最近的那顆星星傷感日誌
少年時,搬去大學外面的小區居住。租的大房子在頂層,有一個大約五十平方左右的天台。每次都想着,這天台可以用來放置些什麼,好友建議,不如擺放些燒烤架子,閒暇的時候也可以喊些友人一起燒烤,打發些晚上時光。我是喜歡安靜的,於是斷然沒有采用好友這看似不錯的想法。
某日傍晚,在小區不遠處的小路散步,看見一個很破舊的廢舊搖椅,粗粗看下,便知是某戶人家嫌棄破舊扔在該處,於是擼起袖管,費力將它搬到了自家的天台上。
正值夏日,用溼布擦洗搖椅之後,已是滿頭大汗,卻歡喜雀躍,坐在上面暗自得意。
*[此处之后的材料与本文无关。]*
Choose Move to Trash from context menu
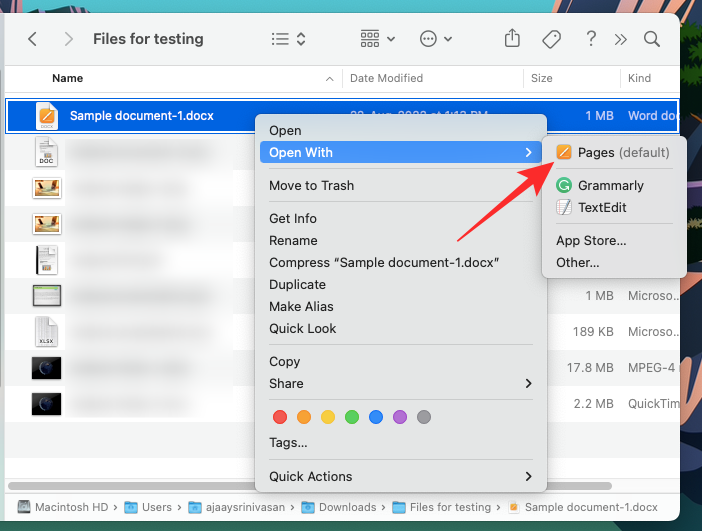The image size is (702, 531). pos(311,186)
這搖椅,一坐,便是我整個大學的時光。
江南的星空似乎比別處來得清澈些,於是我便習慣坐在這搖搖晃晃的椅上,看着天上的星星發呆。
蘇和我同一系,只是比我晚進了一年學院,迎新晚會時相識,自此便一直喊我學長,不上課時,她便喜歡來我家中找些書看。我是個喜歡安靜,且懶散的男人,她每次見家中雜亂,總是顰眉之後便默默的幫忙收拾,我雖然有些尷尬,卻也慢慢的習慣了起來。
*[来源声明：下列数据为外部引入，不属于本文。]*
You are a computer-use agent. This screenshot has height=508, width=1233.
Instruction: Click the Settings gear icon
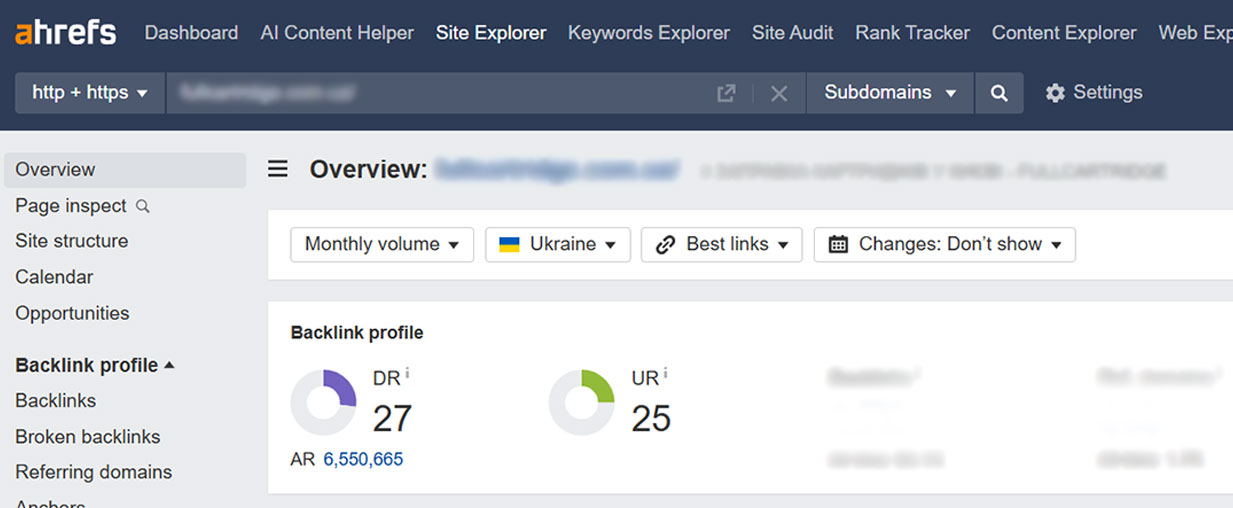(1055, 93)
我那時並未戀愛,在我想象中,若非是朝思慕想,日夜思念的,自然也就沒有去戀愛的必要。
我以爲,這始終是件神聖且謹慎的事情。
我坐在搖椅上的時候,蘇便坐在旁邊的地上,我讓她搬過凳子來,她也只是搖頭。見她推諉幾次之後,我也不再強求,隨了她意。只是暗自不解,難道這冰涼不淨的地上,竟會比凳子坐的舒服麼?
我看星星的時候,她便看我。我有些不好意思,於是問她要不要早些回寢室去,她笑了笑,塞上耳機,也開始看那滿天繁星。我覺得有趣,伸手摸摸她的腦袋,也就不再說話。
經常在搖椅上看着看着,便睡了過去,醒來時,她已不見蹤影,想來是怕吵醒了我,悄悄了回了學校。
我有時不解,便扭頭問她,你每天和我這木訥的人呆在一起發呆,不覺得無聊麼?
她也只是笑,卻認真回我:比起嘈雜,還是這份寧靜比較可貴。
我也由得她和我一起坐着發呆。
這一坐,便是整個夏天。
暑假後的秋季開學,她便再也沒有來過我家。待到我打她電話一直關機時,便再按捺不住,託了同學去打聽她行蹤時,才知道她已經辦了手續,去了英國做交換生。我甚至有些惱怒,這悄悄的走,竟不和我說一聲。
這惱怒,隨着時間的流逝,也慢慢的淡了下去。
就如每次我在搖椅上睡着,她也總是悄悄的離開,怕吵醒了我。只是這次離開,一走便是三年未見。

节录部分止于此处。